La « Belle alliance » de Cambadélis fait un bide

Alors qu'elle se voulait populaire, la première convention nationale de la « convergence » voulue par le premier secrétaire du PS a rassemblé à peine plus de 2 000 personnes.

Des chaises vides en veux-tu en voilà. Des ténors du PS aux abonnés absents. Les candidats socialistes à la primaire, organisée par leur parti, invisibles. La « grande convention nationale » de la Belle alliance populaire (BAP), censée lancer les « primaires citoyennes » des 22 et 29 janvier, devait être l'événement politique du week-end. En septembre, Jean-Christophe Cambadélis évoquait une manifestation qui rassembleraient quelque 10.000 personnes. Elle n'a pas mobilisé les foules – il y avait à peine plus de 2 000 personnes –, hormis celle des journalistes.

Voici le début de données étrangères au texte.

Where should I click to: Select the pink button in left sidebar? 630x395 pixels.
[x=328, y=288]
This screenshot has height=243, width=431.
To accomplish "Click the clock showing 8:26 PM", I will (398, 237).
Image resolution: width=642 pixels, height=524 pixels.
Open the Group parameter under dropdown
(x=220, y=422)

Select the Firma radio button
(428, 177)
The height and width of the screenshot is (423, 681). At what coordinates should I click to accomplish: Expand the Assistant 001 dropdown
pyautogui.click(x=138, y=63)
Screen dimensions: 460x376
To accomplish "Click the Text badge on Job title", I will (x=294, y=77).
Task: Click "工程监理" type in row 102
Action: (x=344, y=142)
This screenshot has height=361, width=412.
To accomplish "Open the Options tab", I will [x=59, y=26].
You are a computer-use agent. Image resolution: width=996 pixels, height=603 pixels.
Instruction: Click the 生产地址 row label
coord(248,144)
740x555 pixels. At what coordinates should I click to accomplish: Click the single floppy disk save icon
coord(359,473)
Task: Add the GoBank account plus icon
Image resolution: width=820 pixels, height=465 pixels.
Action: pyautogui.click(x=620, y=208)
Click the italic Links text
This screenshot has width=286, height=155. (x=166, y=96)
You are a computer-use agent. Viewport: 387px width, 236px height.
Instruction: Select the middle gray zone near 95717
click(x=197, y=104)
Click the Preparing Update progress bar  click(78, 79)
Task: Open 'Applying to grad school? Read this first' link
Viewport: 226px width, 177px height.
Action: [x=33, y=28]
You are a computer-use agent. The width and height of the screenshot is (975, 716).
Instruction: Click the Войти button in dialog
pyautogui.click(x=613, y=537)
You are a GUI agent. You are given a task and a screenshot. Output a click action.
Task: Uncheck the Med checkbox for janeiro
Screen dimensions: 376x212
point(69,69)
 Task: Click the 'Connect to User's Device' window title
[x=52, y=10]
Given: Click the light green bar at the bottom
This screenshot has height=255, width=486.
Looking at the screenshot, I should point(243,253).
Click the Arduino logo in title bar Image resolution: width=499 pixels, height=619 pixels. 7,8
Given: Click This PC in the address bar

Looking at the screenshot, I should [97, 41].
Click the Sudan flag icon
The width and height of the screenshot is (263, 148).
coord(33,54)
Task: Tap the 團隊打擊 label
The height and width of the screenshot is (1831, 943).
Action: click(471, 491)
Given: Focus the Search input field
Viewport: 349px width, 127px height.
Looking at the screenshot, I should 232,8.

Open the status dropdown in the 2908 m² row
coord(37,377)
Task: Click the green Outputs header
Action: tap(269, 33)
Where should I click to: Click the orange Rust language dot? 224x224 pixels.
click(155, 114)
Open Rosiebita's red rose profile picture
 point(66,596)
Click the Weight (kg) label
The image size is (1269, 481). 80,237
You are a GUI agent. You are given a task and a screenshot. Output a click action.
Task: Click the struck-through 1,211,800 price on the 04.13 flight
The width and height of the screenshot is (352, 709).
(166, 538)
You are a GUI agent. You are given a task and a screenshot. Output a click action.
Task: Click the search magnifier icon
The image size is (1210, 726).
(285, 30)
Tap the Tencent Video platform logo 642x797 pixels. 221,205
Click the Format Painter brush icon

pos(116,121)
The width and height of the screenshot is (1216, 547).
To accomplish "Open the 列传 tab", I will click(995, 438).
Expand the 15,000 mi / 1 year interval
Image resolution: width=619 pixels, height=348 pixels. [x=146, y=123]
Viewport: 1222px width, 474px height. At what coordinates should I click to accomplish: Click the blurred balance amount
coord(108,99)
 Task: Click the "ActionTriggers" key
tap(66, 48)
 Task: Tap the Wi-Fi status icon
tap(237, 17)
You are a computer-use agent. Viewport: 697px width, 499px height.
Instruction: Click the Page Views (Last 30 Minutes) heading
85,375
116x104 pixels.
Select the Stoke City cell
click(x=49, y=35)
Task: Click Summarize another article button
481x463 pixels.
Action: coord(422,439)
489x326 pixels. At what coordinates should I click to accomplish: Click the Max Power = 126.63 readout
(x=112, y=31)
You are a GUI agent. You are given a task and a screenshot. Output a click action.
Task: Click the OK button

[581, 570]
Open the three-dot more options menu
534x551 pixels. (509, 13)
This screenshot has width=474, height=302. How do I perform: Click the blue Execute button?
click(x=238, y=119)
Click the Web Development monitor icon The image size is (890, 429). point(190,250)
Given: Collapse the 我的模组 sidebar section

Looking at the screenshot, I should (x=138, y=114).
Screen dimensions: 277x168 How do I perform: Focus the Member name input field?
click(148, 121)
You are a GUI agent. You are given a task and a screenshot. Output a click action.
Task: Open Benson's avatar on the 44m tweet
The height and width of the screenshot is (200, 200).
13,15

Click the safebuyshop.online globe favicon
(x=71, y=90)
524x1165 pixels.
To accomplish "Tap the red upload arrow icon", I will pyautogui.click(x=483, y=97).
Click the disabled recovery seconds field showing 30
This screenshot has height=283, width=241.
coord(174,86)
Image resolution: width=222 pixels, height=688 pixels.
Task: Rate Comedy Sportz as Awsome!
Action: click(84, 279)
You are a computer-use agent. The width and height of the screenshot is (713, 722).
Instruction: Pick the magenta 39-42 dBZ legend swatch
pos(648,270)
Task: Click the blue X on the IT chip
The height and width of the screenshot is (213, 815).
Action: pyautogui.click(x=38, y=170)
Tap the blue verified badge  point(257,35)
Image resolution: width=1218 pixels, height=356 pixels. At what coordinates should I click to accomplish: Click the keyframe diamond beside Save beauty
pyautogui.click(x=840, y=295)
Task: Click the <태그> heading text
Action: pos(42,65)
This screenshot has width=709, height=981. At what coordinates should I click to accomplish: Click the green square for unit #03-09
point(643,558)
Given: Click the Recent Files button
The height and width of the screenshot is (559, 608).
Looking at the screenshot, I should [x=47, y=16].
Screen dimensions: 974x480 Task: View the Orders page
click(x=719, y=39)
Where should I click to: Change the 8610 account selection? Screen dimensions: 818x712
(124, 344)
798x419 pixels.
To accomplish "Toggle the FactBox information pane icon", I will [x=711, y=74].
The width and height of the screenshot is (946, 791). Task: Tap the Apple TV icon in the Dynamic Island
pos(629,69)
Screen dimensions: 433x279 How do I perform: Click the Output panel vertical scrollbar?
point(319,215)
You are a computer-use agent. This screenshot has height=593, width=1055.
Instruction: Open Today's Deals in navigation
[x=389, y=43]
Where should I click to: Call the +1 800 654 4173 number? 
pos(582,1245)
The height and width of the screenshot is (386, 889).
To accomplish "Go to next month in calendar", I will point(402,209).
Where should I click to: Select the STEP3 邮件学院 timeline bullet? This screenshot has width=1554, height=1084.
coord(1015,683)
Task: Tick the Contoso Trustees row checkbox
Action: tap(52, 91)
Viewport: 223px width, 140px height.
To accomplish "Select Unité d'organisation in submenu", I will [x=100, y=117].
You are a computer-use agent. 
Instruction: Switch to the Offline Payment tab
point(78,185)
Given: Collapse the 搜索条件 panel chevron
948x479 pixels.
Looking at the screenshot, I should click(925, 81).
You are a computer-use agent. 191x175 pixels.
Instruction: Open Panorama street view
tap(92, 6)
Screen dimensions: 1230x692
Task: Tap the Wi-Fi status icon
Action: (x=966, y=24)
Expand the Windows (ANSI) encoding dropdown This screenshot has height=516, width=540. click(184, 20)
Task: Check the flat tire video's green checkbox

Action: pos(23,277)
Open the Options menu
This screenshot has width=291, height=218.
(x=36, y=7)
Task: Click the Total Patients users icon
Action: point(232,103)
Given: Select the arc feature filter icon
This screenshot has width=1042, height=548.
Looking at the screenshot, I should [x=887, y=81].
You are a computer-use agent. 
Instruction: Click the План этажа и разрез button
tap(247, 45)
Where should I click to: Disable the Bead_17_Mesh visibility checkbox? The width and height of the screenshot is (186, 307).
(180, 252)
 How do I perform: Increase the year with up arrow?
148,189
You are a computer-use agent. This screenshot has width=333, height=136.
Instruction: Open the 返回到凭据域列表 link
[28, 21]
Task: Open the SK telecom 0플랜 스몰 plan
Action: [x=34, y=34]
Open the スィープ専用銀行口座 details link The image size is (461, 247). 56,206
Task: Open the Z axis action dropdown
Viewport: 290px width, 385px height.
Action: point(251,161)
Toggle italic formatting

Pourtant la rue de Solferino avait multiplié les cars pour remplir le hall du Paris-Event, porte de la Villette, ce samedi 3 décembre. Mais ceux des fédérations les plus fidèles à François Hollande étaient, nous a-t-on rapporté, plus d'à moitié vide. Le décorum était aussi digne d'une campagne présidentielle ou d'un congrès, avec une scène monumentale devant un écran aux dimensions exceptionnelles (au moins 20 mètres sur 6), des grands écrans installés dans la salle, dont les piliers avaient été habillés aux couleurs de la manifestation du jour...

Las, cette « convention » n'aura été qu'un long meeting de trois heures, sans un vote, sans une intervention de la salle, garnie de spectateurs assez âgés.